Rafi’s advice is of course, exactly what Ross should do, it’s not like anyone thought or believed he was a drug dealer in the first place…my opinion on the subject is, I don’t give a shit at all. It’s Ashlee Simpson syndrome. Everyone shits on someone who wasn’t interesting and really didn’t matter in the first place, but continue to ignore the hypocrisy or bullshit of artists who actually claim to stand for something or matter to people. The only thing that I know is the new Rick Ross and Nelly joint is incredible and Ross sort of raps on it, like gets into it and it’s really good. Rick Ross, just do stuff like this and never try to be tough at all.

-“Students Affairs” by Armond White for the New York Press

“This is a vile misuse of the intimate, verité and reportorial technique that the Maysles, Pennebaker and other doc pioneers worked so hard to justify. MTV has corrupted documentary etiquette and principle through such blinged-up reality-TV series as Super Sweet Sixteen and The Hills—the contrived style that has all but destroyed the integrity of the documentary format. And Burstein—who previously directed Bob Evans’ vanity bio, The Kid Stays in the Picture—hides her cruelty and ignorance behind this debased fashion. Ever since the lousy, condescending Hoop Dreams, too many docs have become dysfunctional family horror shows. Portable video cameras have made it possible for filmmakers to get in close to their subject—not to achieve intimacy, just tabloid sensationalism.”
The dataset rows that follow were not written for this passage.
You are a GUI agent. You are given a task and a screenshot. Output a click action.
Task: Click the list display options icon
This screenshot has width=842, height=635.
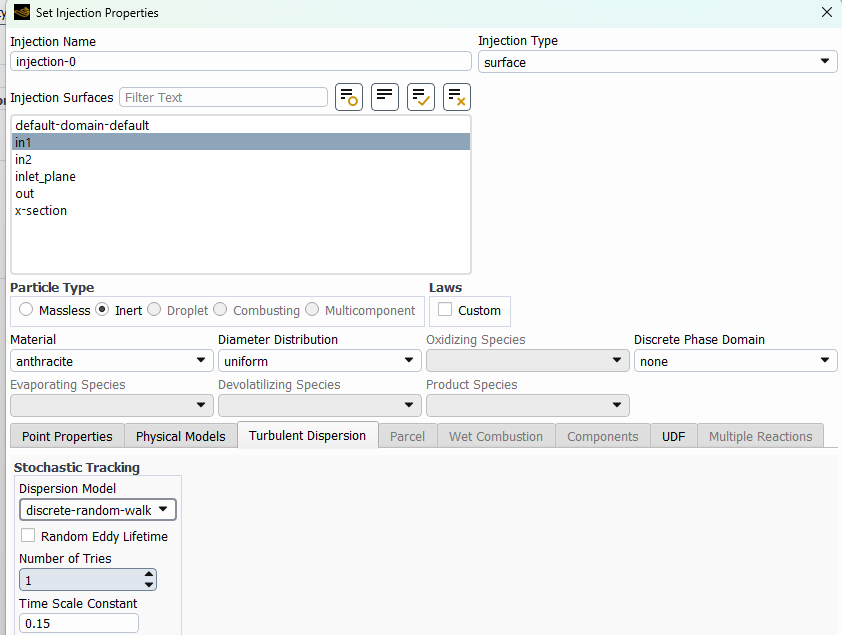pos(385,97)
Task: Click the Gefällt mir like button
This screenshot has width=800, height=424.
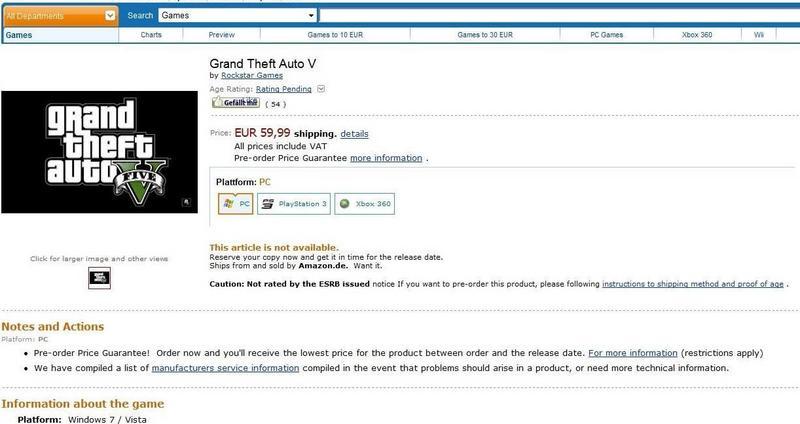Action: [236, 103]
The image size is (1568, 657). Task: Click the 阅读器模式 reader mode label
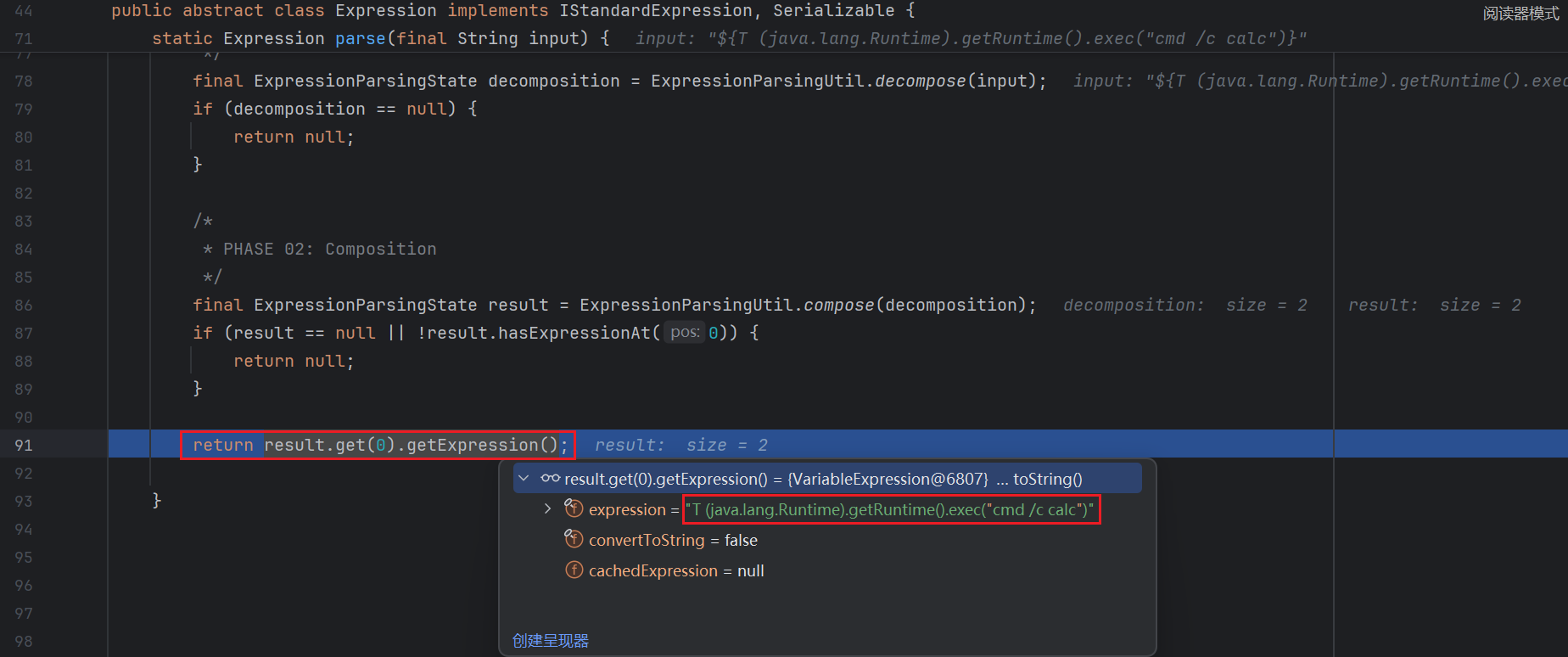(x=1520, y=14)
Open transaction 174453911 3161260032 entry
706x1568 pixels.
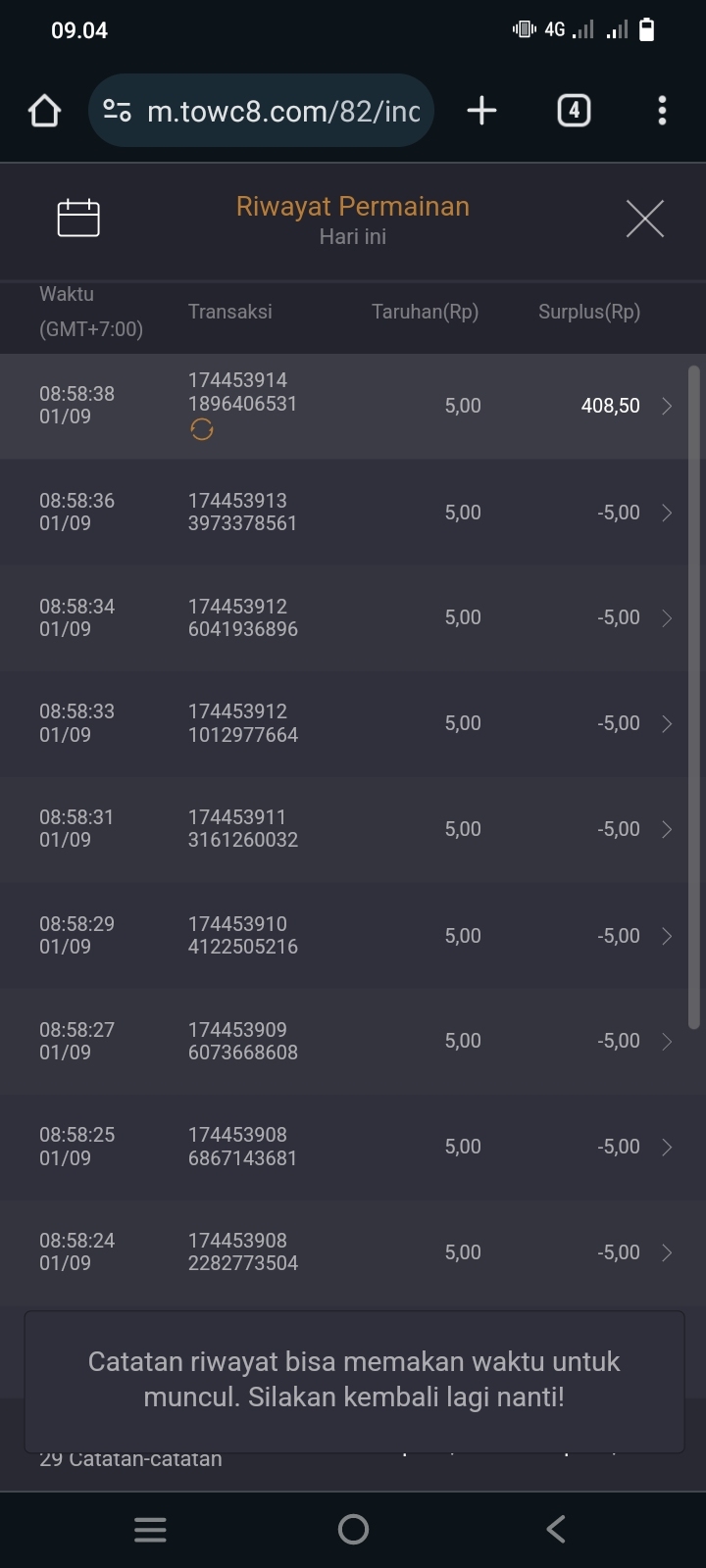pyautogui.click(x=243, y=829)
The validity or lack thereof of ‘Hoop Dreams’ has been discussed here before, so I thought this quote was pretty interesting even if I don’t totally agree with it. This movie ‘American Teen’ certainly seems awful and exploitative–’Hoop Dreams’ only half-awful/exploitative–but White’s invocation of Pennebaker, the Maysles, and in another paragraph, Frederic Wiseman, does show how a lot of doc-makers like Steve James grossly misread the docs of those earlier guys. There’s no value judgements and no melodrama in say ‘High School’ or ‘Salesman’ or even something as super-dramatic and eventful as ‘Gimme Shelter’.

-“Kent Mackenzie’s ‘The Exiles’: Problematic?’ by Jordan for Suckapunk

A companion to this whole discussion of exploitation and “reality” and “documentary” and blah blah blah…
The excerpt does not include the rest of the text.